In my opinion, both sentences used by the City Clerk in the Council minutes to characterize my five-minute statement and subsequent exchange with Councilman Reid were incorrect. The words reported were used in my statement and in my exchange with Councilman Reid, but did the two-sentence reporting in the minutes correctly convey what was said? In my opinion, they did not.
In the link to the scan of the November 7 minutes, look at the City Clerk's characterization of the comments made by Mr. Dennis Hinrichsen. Mr. Hinrichsen publicly commented on a different issue after I finished my comment. Notice down in the characterization that Councilman Reid's statement regarding LCDC's use of executive sessions was included. Notice further down in it that Councilman Kennedy's comments were included.
Now go back to the City Clerk's characterization of my statement. There is no mention of Councilman Reid's comments (included verbatim in my November 19, 2006 weblog post linked above). Those comments by Councilman Reid revealed that City Councilmen had been contacted by telephone and a majority had verbally authorized the pyrotechnic permit for the November 3 use of explosives at Lake City High School. The Council then agreed to ratify its earlier "telephonic non-vote" at the next Council meeting.

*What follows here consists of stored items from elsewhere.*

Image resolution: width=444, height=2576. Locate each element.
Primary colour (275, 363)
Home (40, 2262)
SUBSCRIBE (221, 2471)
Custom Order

That seems to be a clear violation of the Idaho Open Meeting Law. City business, the Council's authorizing a permit, was conducted in secret over the telephone. Ratifying that illegal action at a Council meeting after the event deprived the public of an opportunity raise timely objection to the use of explosives on school grounds in close proximity to private residences in Coeur d'Alene Place.
Councilman Reid's comments to me at the Council meeting but not mentioned in the minutes were evidence of the apparent violation of the Idaho Open Meeting Law. (What is not in the minutes is on the DVD for which I paid the City's $30 fee to obtain.) In this example, the minutes of the City Council meeting, an official record required by law to be correct, appears to have excluded evidence of a violation of the Idaho Open Meeting Law by some members of the City Council. Councilman Reid's comments were relevant to the issue of my request that the Consent Calendar item be withdrawn until after the Council had an opportunity to review my letter, yet there was no mention in the minutes that she commented at all.
Some will no doubt say this is a small matter of no significance. Maybe. Then again, the public depends on the accuracy of its public records to judge the quality of its elected officials and government employees and their work. If those public records are incorrect because of laziness, carelessness, indifference, or malice, the public's ability to have timely and effective participation in its government is diminished.